Global commodity prices surged as much as 10 per cent in the three months ended September 2012, as food and energy costs went up amid widespread supply constraints, according to the IMF.
"Commodity prices, led by food and energy, leapt 10 per cent in the third quarter due to supply constraints," the International Monetary Fund said in a report.
The figure is based on IMF's Primary Commodities Price Index (PCPI) that reflects weighted average of prices for 51 primary commodities.
They are grouped into three main clusters - energy, industrial inputs (mainly base metals) and edibles (of which food is the main component).
While weather-related supply shortfalls pushed food prices higher, energy prices climbed on supply constraints as well as geopolitical concerns.
The food price index went up eight per cent in the latest September quarter, compared to the previous three months.

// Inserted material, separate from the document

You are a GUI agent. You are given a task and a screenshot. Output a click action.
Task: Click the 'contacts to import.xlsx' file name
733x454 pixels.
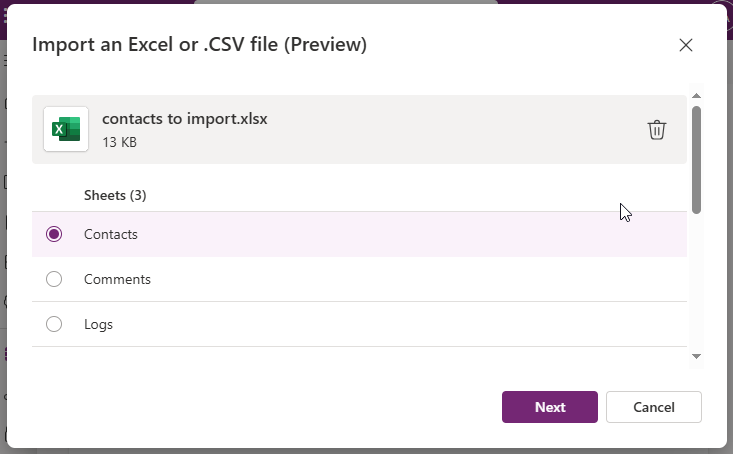(x=185, y=119)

The IMF noted that commodity prices fell in the second quarter of this year on the back of weakening demand.
As per IMF, the increase in the following three months was driven "by weather-related disruptions to key crops -- soybeans, corn, and wheat -? whose prices have increased by about 24 per cent on average the past four months".
Drought in the US was a major reason for the rise in prices of grains and soyabeans.
"Wheat crop estimates have also been downgraded in the Black Sea region (Kazakhstan, Russia, and Ukraine) and in China due to adverse weather conditions.
"Rice prices have remained fairly stable despite the supply concerns associated with below-average monsoon rainfall in India which led to some concern in markets over the summer months," IMF noted.
Going by the report, global energy prices jumped 14 per cent in the July-September quarter. This trend was driven by unplanned outages and maintenance in off-shore oil fields in the North Sea, lower exports from Iran and ongoing geopolitical concerns, among others, it added.
On the other hand, IMF research data showed that metal prices slumped in the 2012 third quarter and "fell 28 per cent from highs in April 2011 on weak demand".
The report said that markets are concerned about faltering economic growth and weakening import demand in China, which accounts for over 40 per cent of the world's base metal consumption.
"Metals prices did get a boost in September on various stimulus measures in anticipation of economic growth, but it is uncertain when such measures will translate into growth and higher metals demand especially in China," it added.